Third, before, during and after custody litigation, it is almost always better for a child to have access to both parents. Even if one parent believes the children are better off by being only with them, the courts may not agree. Every case is different, but unless there is a clear danger to the child, children should usually have access to both parents. The courts are normally able to distinguish between one parent posturing in advance of a custody battle via a PFA filing, and a situation that actually requires court intervention to protect someone from being abused.

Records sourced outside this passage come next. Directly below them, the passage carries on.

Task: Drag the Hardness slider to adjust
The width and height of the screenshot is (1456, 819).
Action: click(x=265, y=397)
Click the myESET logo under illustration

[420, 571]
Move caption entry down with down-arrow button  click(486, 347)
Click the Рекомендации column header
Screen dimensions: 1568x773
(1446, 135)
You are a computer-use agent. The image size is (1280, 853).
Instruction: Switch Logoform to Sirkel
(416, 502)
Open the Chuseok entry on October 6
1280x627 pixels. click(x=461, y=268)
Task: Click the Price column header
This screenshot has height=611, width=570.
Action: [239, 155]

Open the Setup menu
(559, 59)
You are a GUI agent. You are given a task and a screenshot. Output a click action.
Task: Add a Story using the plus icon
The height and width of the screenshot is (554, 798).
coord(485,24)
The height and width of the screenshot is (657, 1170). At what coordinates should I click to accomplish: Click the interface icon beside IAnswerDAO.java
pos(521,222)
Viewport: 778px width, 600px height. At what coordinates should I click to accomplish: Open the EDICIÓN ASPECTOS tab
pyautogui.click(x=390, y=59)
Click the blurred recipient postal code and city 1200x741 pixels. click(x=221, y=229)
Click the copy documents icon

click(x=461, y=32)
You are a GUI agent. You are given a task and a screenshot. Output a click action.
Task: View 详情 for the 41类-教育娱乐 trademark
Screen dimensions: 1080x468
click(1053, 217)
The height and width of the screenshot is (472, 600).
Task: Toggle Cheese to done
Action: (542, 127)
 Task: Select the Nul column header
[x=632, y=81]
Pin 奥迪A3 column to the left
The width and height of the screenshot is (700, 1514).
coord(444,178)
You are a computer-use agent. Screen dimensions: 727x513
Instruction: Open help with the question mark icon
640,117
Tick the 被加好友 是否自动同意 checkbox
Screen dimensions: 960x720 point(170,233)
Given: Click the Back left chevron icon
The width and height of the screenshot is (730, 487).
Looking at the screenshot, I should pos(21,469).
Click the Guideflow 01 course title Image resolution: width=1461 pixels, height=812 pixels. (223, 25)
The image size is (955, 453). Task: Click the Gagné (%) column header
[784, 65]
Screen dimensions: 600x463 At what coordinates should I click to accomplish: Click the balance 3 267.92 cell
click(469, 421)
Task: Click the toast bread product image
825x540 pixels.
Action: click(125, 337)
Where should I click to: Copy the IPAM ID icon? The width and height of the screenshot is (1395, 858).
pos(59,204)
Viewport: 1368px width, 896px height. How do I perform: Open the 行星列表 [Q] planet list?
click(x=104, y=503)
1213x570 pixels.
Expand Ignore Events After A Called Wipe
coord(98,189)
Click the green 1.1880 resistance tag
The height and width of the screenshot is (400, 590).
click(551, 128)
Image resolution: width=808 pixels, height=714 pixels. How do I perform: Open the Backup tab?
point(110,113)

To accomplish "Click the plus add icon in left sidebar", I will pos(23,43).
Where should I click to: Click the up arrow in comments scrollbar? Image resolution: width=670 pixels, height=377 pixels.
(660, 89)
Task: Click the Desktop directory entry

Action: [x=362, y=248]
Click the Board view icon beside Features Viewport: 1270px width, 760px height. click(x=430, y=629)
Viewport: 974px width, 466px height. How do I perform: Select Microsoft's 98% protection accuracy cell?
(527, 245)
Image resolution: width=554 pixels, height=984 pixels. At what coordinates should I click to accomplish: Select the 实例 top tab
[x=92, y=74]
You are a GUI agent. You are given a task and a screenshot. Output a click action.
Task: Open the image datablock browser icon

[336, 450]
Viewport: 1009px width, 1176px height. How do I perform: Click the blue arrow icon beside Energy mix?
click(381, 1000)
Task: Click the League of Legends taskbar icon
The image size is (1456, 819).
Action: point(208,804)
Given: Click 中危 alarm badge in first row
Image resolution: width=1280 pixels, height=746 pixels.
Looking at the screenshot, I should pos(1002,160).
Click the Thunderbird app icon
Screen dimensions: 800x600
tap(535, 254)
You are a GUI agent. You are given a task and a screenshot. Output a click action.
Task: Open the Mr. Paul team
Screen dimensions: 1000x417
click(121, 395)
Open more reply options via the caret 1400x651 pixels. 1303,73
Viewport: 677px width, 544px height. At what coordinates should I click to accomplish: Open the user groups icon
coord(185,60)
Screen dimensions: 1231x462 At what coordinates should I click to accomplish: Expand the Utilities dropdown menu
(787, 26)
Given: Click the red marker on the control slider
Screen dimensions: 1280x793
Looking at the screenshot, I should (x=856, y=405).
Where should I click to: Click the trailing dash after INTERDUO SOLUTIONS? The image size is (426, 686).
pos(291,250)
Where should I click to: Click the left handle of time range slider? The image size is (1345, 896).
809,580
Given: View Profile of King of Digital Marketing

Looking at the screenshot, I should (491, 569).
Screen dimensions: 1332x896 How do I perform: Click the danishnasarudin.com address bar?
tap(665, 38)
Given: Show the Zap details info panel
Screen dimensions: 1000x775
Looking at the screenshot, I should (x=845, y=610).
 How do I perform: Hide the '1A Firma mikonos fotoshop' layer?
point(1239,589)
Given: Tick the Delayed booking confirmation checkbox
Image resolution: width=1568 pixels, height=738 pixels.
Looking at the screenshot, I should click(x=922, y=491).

Some counties in Pennsylvania have a PFA intake coordinator. These coordinators help screen out potentially meritless PFA filings before they are filed. One Pennsylvania county (Montgomery) recently incorporated an innovative PFA Friend of the Court program where attorneys help facilitate agreements between the parties after a PFA petition has been filed, but before the matter proceeds before a judge for a final disposition. Basically, the parties voluntarily enter into written agreements (in the form of a court order), which is signed by the parties, signed by the judge, placed on the docket, and then become enforceable orders of court. The original PFA petitions are almost always voluntarily withdrawn on the record upon reaching an alternate, enforceable, written  agreement. The PFA Friend of the Court program is a win-win alternative to the standard PFA filing and hearing process.

PFA petitions are absolutely necessary in certain situations. It is important to remember that using a PFA petition for purposes other than what they were designed for, is never a good idea.